Shaming others, reminding them of guilt, can cause an increase of dopamine in the brain of the person doing the shaming. However a compassionate exchange with a friend or acquaintance can also boost dopamine, and so can reading new and interesting information. Listening to music and enjoying good food can also. There are many positive ways to boost dopamine besides shaming others, such as being grateful for others' diverse skills and unique backgrounds.
Shaming others may be a natural instinct to promote one’s own morality by making it clear one is not in support of the topic or person being shamed, (9.22), or it may derive from a sense of guilt about the situation or person being shamed. (9.23)
Being fair in the first place would leave less to feel guilty about, accepting each other for our differences as well as our similarities might also.

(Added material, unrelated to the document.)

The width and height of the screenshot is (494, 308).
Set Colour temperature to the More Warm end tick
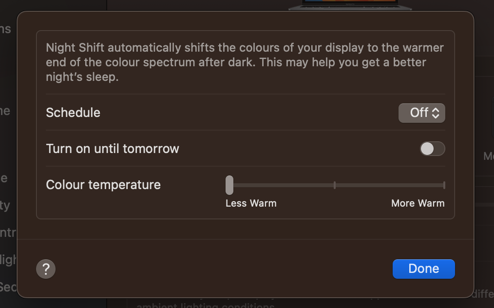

Shaming others, purposely humiliating them, can also be a form of control or intimidation to show power over another person or group of people. Shaming one member of a group can serve to humiliate and control the group. Less equal societies, with a group of wealthy elite at the top, may be more likely to use humiliation as a control tactic. (9.24) Human sacrifice in ancient cultures was found in a recent anthropology study to be more common in societies that also had greater inequality between the rich and poor. (9.25)
However, does shaming work as a form of social control to effectively promote changed behavior in the person being shamed?
The answer is no - or at least not effectively and consistently when it comes to alcohol abuse. Research with reality shows focused on alcohol addiction and recovery have found that alcoholism or relapse were still likely to occur even after public shaming. (9.26)
- “The results add to a body of literature suggesting that widely used shaming and humiliating methods of treating alcohol and other drug problems - such as those seen on shows like Celebrity Rehab - are not only ineffective but also may be counterproductive.” (9.26)
“Guilt” is a noun referring to the feeling one feels oneself over an error or misdeed, while “shame” can be used as a noun it is more typically used as a verb, “to shame.” Others shame the one who is guilty or believed to be guilty of something the group disapproves of. Other studies with alcohol counseling individually also found that shaming tactics did not effectively help individuals stop abusing alcohol. (9.26)
Studies of serial killers and other types of violent offenders found an association with early childhood abuse. Rejection by a parent or other important person in their life was found to have occurred in the early lives of 48% of a group of 62 serial killers in the study. Other types of physical, sexual or emotional abuse such as humiliation have also been associated with violent offenders, and early adoptions, neglect, or abandonment in early childhood have been associated with violent crime. (9.27)
In a study that included over 1000 violent offenders, shame and humiliation were found to be a common factor; violence was an attempt to restore a sense of pride or self-worth: “In the work, “Shame, Guilt, and Violence,” qualitative data from over 1,000 institutionalized offenders were gathered and analyzed over the course of four decades. According to Gilligan, self-conscious feelings of shame and a deteriorated sense of self-worth are the causal factors underlying violence; humiliation, Gilligan argues, compromises one’s identity, i.e. the way one sees oneself, and leads to feelings conceptualized as a loss of cohesion of the self, or a conceptual death of the self. This leads one to become violent in order to restore pride, or a sense of self-worth (Gilligan, 2003).” Overcrowding and economic job stress, which leads to lack of parental time, are factors thought to be involved in the number of young men in gangs who may join them seeking the nurturing that was missing at an empty childhood home. (9.28)
If someone at work has a favorite stapler, maybe just let them enjoy it in peace instead of teasing them about it - and maybe get one of your own to find out what the appeal might be.